Marrying in 1976, they dedicated their lives to Christian service three years later and were called to serve as missionaries in 1981. They entered Southern Baptist Theological Seminary in Louisville, Ky. There Robert Nichols received a master’s in divinity. Deborah Nichols earned a master’s in social work, taking a semester off when their son, Adam, was born in 1988.
   
Robert Nichols was serving as an education/youth minister in North Carolina and a pastor in West Virginia, and Deborah Nichols had served as a director for hospice volunteers before they were appointed by the IMB as missionaries in late 1995.

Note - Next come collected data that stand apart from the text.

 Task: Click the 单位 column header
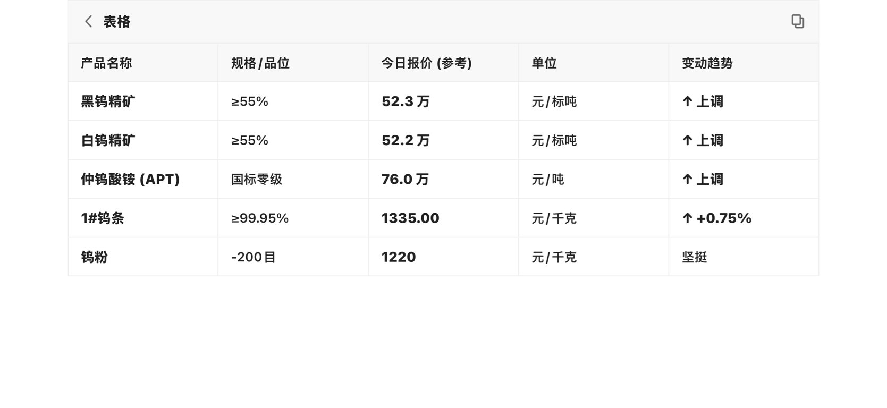[544, 63]
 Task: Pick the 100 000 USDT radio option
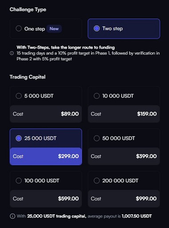19,181
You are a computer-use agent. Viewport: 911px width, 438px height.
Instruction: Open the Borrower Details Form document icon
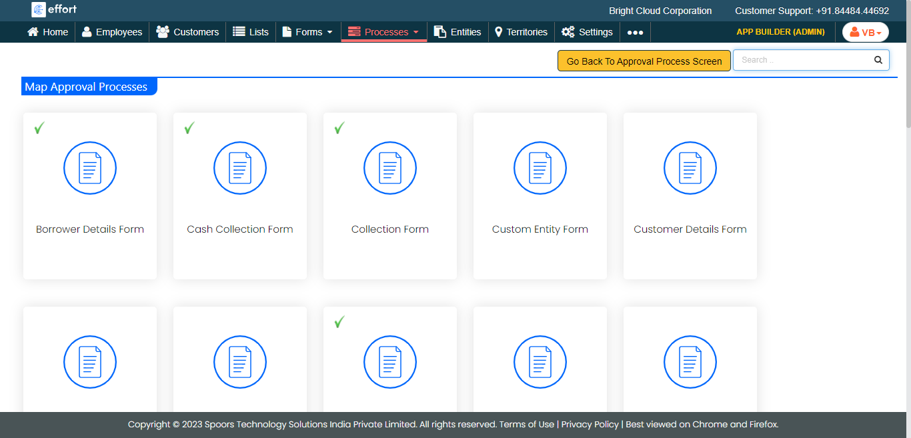point(90,168)
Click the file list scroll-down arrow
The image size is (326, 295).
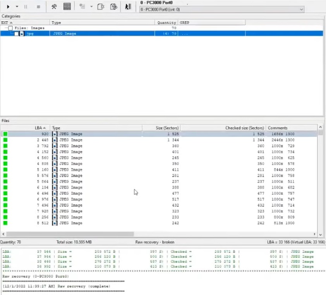pos(320,235)

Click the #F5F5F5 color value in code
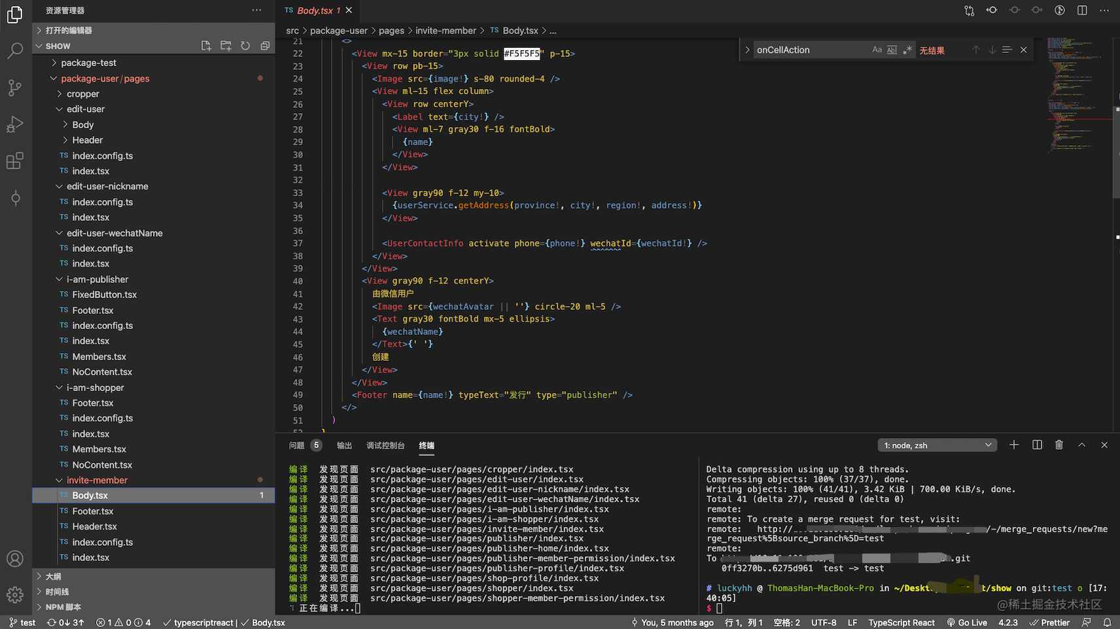click(x=522, y=54)
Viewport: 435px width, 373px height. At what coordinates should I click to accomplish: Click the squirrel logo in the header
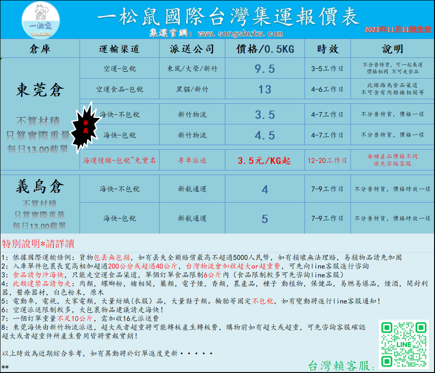coord(40,19)
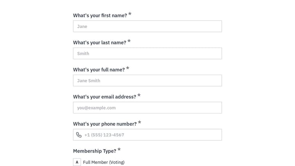Focus the last name field with Smith placeholder

click(x=148, y=53)
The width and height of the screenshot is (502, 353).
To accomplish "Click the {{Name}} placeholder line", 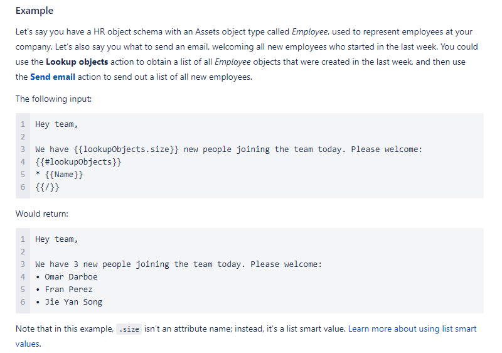I will (59, 175).
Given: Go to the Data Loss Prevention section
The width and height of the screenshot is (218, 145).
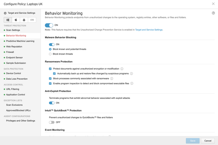Looking at the screenshot, I should (17, 79).
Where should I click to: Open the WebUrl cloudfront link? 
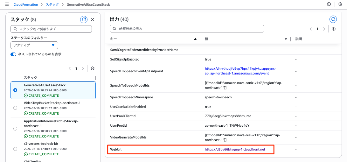pyautogui.click(x=235, y=149)
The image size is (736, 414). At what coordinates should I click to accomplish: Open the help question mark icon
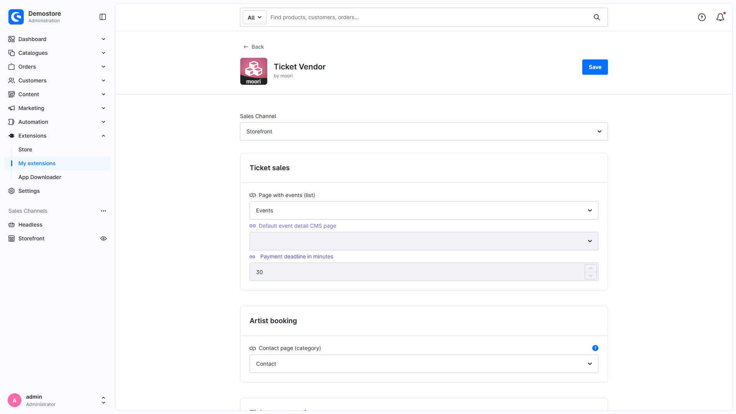[x=702, y=17]
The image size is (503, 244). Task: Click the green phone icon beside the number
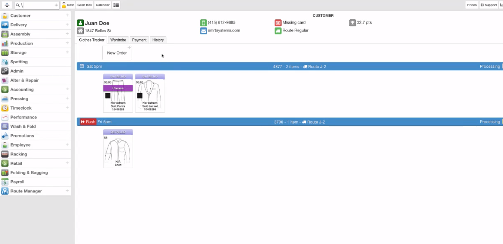click(x=203, y=22)
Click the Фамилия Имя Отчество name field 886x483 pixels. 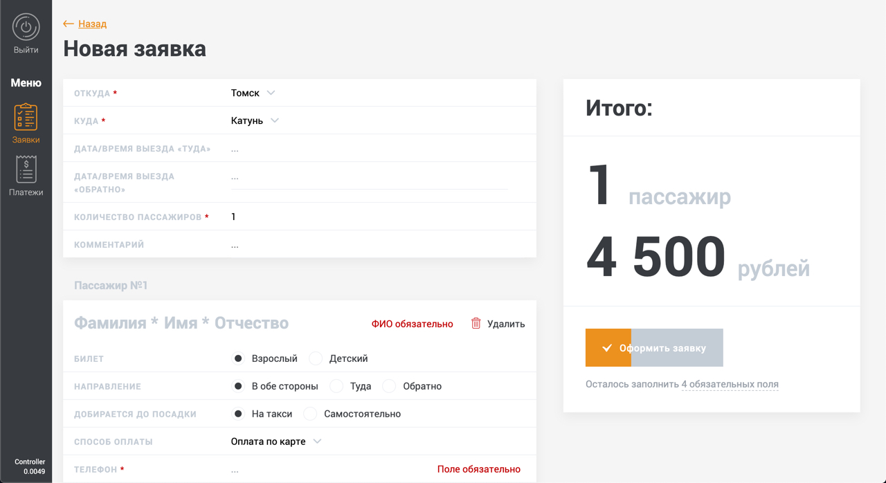tap(181, 323)
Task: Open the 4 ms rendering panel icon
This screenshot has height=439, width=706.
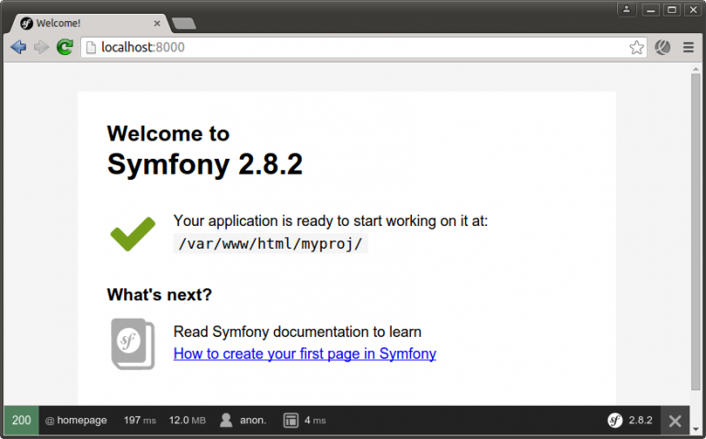Action: (290, 421)
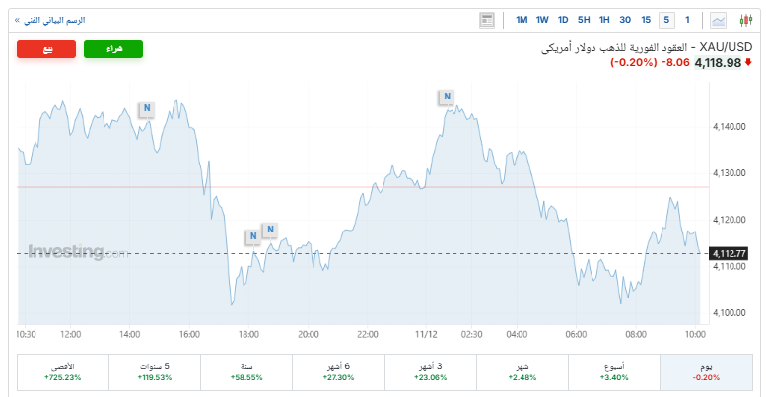Set the chart interval to 1 minute
Viewport: 766px width, 397px height.
pos(687,20)
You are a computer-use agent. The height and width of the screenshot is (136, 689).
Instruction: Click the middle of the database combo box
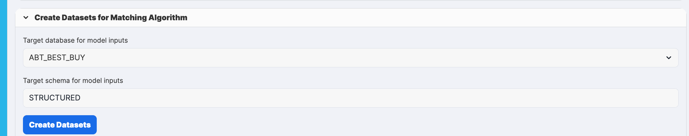[x=350, y=58]
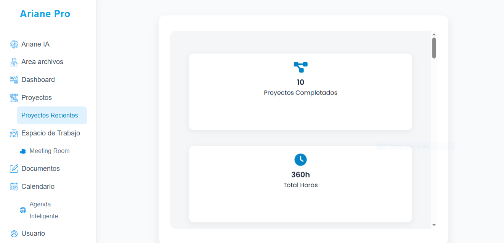
Task: Click the Ariane IA brain icon
Action: pyautogui.click(x=14, y=44)
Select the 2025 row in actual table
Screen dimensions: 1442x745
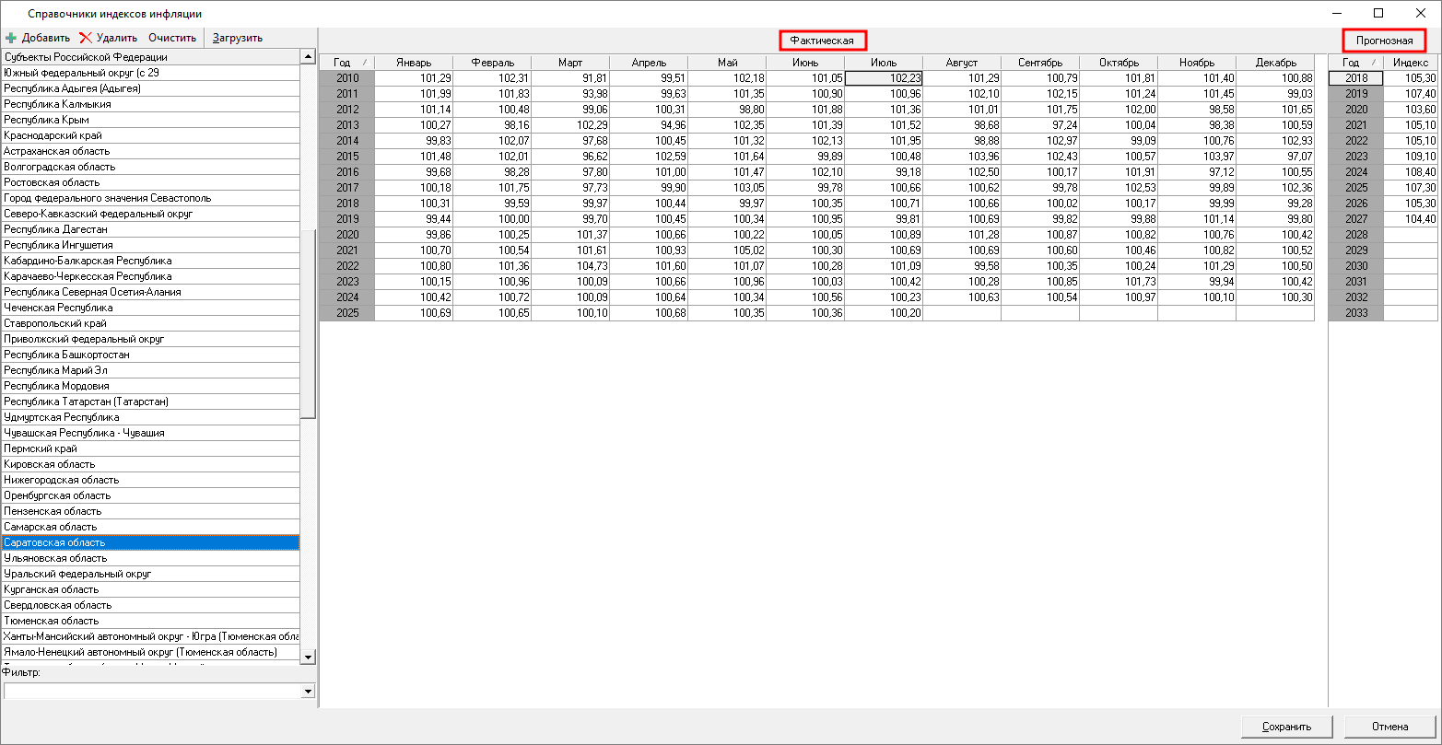click(x=347, y=313)
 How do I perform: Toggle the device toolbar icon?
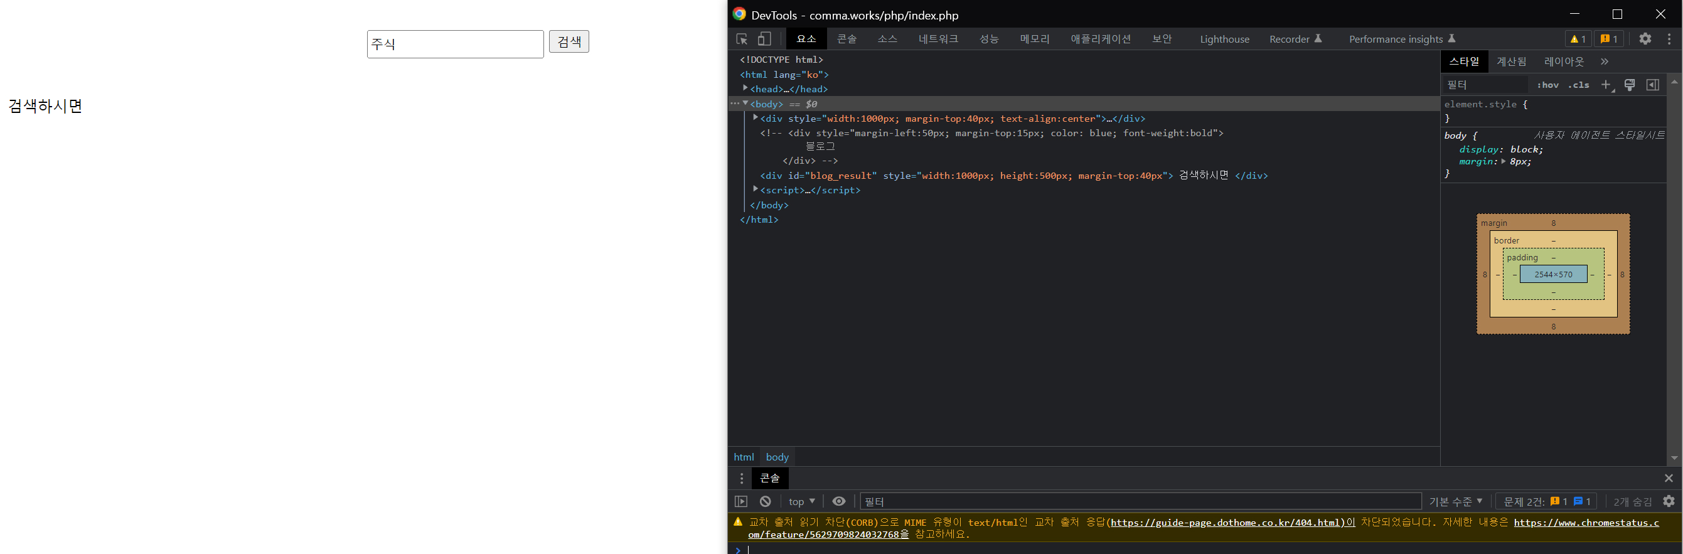(764, 39)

“God has made it clear that being a foreign missionary involves growing in all our spiritual gifts,” Robert Nichols commented.
   
Uruguay, with about the same population as Alabama, has about the same land area as North Dakota. It is the only South American country completely in the temperate zone, although summers along the coast can be hot.
   
In Uruguay, the Nicholses work in two “departments.” These are Uruguayan equivalents of U.S. states, but about the size of large American counties. They live in Melo, a city approximately the size of Tuscaloosa.
   
“In Melo, we began the fourth start of Baptist work in that city during the past 35 years,” Robert Nichols said. He and his family work with La Iglesia Bautista Calvario, or Calvary Baptist Church, in Melo. He said when they first began working there, “Luis De Los Angeles, who is the pastor, along with his family and two other people, were the only members of the church left.”
   
As well as working with the church in Melo, the Nicholses work with Trienta y Tres Baptist Church. Robert Nichols said they had only been able to visit the church once a week, and in consequence, the church had been struggling.
   
“However, we now have a brand-new pastor, Guillermo Rodriguez. By God’s grace, we’ve been able to see revival,” he said. “Sixteen people have been baptized in the past two years and nine months. Both pastors are men of God and wonderful individuals.”
   
Key to this growth has been the efforts of church planting teams, comprised of both North Americans and South Americans. They include young journeymen and short-term visits from 10 volunteer groups during the Nicholses’ last tour.
   
“Volunteers are valuable, because when we work together to evangelize, it presents a picture of the true body of Christ,” Robert Nichols said. “One image that South Americans have of North Americans is people at war. One young lady told me that volunteers had shown her that all North Americans weren’t bad.
   
“Gonzalo, a waiter in a restaurant we often visited with volunteers, was impressed with our mealtime prayers and that we didn’t use alcohol or cigarettes,” Robert Nichols continued. “One of our journeymen witnessed to him, and [Gonzalo] received the Lord that way. But he also observed how we lived.
   
While volunteers provide willing hands and hearts, gifts to the Lottie Moon Christmas Offering provide the fuel for the Nichols’ efforts.
   
“We use Lottie Moon funds to produce tracts passed out at the markets, to pay for showing programs such as ‘Left Behind’ and the ‘Jesus’ film, and to meet needs ranging from discipleship literature to gasoline for vehicles,” Robert Nichols said.